Re: workqueue thing

From: Tejun Heo
Date: Mon Dec 21 2009 - 08:19:39 EST


Hello, Arjan.

On 12/21/2009 08:17 PM, Arjan van de Ven wrote:
>>> One would hope not, since that is by no means outside of what you see on
>>> boxes today... Thousands. The fact that they are cheap, is not an
>>> argument against doing it right. Conceptually, I think the concurrency
>>> managed work queue pool is a much cleaner (and efficient) design.
>>
>> Agreed. Even if possible thousands of threads waste precious cache.
>
> only used ones waste cache ;-)

Yes and using dedicated threads increases the number of used stacks.
ie. with cmwq, in most cases, only few stacks would be active and
shared among different works. With workqueues with dedicated workers,
different type of works will always end up using different stacks thus
unnecessarily increasing cache footprint.

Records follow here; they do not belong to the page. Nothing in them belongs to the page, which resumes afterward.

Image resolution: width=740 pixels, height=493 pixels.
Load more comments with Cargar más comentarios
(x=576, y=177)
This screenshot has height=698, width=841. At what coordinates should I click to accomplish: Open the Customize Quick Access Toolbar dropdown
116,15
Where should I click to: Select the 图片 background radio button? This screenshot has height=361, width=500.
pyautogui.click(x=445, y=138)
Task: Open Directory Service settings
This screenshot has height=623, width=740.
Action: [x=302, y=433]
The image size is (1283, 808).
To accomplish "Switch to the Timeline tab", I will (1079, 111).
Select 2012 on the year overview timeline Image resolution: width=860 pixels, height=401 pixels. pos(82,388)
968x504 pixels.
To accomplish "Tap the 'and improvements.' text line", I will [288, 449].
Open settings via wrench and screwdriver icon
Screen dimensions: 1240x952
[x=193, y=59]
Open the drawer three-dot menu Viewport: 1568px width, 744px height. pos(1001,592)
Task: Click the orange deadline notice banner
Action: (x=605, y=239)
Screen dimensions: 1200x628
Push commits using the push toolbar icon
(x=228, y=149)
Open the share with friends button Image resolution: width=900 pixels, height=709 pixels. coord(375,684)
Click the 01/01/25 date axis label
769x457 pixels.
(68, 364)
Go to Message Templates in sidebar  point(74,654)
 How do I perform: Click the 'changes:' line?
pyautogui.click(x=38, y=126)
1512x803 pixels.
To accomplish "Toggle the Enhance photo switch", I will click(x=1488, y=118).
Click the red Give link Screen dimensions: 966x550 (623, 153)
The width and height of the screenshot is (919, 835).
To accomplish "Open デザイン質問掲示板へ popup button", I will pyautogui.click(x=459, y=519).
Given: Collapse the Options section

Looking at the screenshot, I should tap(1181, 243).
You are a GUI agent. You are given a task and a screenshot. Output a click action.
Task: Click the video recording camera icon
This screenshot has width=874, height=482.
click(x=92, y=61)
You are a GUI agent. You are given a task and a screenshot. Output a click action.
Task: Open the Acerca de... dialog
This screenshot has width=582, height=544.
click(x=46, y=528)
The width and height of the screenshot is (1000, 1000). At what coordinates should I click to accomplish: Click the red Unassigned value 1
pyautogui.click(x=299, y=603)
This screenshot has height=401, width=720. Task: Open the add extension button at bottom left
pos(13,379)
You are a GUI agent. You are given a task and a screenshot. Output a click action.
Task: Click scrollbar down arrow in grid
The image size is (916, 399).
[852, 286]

>> And they look ugly in ps.
>
> that we could solve by making them properly threads of each other;
> ps and co already (at least by default) fold threads of the same
> program into one.

That way poses two unnecessary problems. It will easily incur a
scalability issue. ie. I've been thinking about making block EHs
per-device so that per-device EH actions can be implemented which
won't block the whole host. If I do this with dedicated threads and
allocate single thread per block device, it will be the easiest,
right? The problem is that there are machines with tens of thousands
of LUNs (not that uncommon either) and such design would simply
collapse there.

Such potential scalability issues thus would require special crafting
at the block layer to manage concurrency to gurantee both EH forward
progress and proper level of concurrency without paying too much
upfront. We'll need another partial solution to solve concurrency
there and it never stops there. What about in-kernel media presence
polling? Or what about ATA PIO pollers?

>> Also the nice thing about dynamically sizing the thread pool
>> is that if something bad (error condition that takes long) happens
>> in one work queue for a specific subsystem there's still a chance
>> to make process with other operations in the same subsystem.
>
> yup same is true for hitting some form of contention; just make an
> extra thread so that the rest can continue.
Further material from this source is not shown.